Come si può leggere nel Timone di gennaio, quegli “appunti” del pontefice emerito colpivano nel segno, rispetto ad una delle cause culturali del dilagare degli abusi del clero. Ma torniamo alla rivoluzione sessantottina. Come ricorda anche la Cnn, il grande teologo scomparso era in origine un pensatore liberale e progressista che però poi, nel 1968, si spostò più su posizioni che volgarmente si potrebbero definire conservatrici. Di più: si può asserire che fu proprio quel terremoto a spingere il futuro cardinale e pontefice a diventare il Ratzinger che tutti conosciamo. In effetti, risale all’estate del 1968 la prefazione del primo grande libro del teologo – Introduzione al Cristianesimo – nella quale egli registrava un fatto di inaudita gravità, ossia il fatto che «il problema di sapere esattamente quale sia il contenuto e il significato della fede cristiana» fosse diventato «fitto e spesso come mai prima d’ora lo è stato nella storia».

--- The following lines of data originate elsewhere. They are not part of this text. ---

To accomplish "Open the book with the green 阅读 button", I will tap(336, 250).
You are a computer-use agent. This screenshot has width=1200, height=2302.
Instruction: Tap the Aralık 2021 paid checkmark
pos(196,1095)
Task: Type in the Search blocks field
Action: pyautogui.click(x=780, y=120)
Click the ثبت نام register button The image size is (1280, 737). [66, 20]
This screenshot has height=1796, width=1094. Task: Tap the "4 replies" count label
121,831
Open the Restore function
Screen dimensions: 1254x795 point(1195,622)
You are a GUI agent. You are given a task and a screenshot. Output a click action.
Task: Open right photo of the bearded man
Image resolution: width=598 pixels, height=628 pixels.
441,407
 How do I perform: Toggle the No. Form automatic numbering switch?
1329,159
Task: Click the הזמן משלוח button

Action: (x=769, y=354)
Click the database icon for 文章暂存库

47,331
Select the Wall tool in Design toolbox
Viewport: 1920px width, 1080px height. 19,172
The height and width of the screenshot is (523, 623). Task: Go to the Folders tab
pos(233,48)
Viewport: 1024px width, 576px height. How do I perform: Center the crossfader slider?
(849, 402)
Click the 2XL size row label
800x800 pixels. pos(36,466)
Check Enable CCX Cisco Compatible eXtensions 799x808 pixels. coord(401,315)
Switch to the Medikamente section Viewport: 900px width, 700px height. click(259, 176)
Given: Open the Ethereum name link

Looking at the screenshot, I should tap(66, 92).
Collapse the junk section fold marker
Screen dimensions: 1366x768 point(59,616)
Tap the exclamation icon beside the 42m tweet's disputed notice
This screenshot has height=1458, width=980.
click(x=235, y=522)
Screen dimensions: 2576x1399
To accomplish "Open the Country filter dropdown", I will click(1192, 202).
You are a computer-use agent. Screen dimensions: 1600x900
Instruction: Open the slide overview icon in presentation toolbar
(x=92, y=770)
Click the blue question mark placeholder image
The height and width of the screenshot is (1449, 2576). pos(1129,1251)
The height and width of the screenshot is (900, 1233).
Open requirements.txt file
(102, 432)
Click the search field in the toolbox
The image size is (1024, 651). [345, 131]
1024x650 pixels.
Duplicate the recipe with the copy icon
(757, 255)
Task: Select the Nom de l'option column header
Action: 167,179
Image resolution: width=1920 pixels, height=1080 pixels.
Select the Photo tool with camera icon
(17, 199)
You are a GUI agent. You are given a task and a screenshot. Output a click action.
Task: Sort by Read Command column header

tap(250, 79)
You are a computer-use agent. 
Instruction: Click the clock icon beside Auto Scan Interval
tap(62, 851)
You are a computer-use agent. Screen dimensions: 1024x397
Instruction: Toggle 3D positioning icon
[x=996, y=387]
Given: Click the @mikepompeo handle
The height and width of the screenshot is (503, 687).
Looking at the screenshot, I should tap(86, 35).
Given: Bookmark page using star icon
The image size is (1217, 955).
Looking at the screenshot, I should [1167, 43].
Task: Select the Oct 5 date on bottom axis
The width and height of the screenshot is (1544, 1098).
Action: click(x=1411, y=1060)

D’accordo, ma in che modo il ’68 turbò Ratzinger? La sua metamorfosi – secondo quanto ricostruisce il Time – fu attribuita dai critici del teologo non già ad un turbamento, bensì al suo presunto arrivismo, alimentato dal fatto che la Chiesa cattolica, anche in chiave anticomunista, si stesse «muovendo verso destra». Ma si tratta di un’ipotesi molto traballante. Convince infinitamente di più quanto sottolinea il bravissimo Giulio Meotti, che segnala come, negli anni di insegnamento dall’Università di Tubinga, l’allora professor Ratzinger, poco più che trentenne, fu protagonista di un doppio fenomeno: il successo e la contestazione; da un lato, infatti, le sue lezioni attiravano un enorme numero di studenti – oltre 400 giovani affollavano le aule dove lui parlava – ma, dall’altro, il teologo bavarese fu protagonista di episodi di forte contestazione.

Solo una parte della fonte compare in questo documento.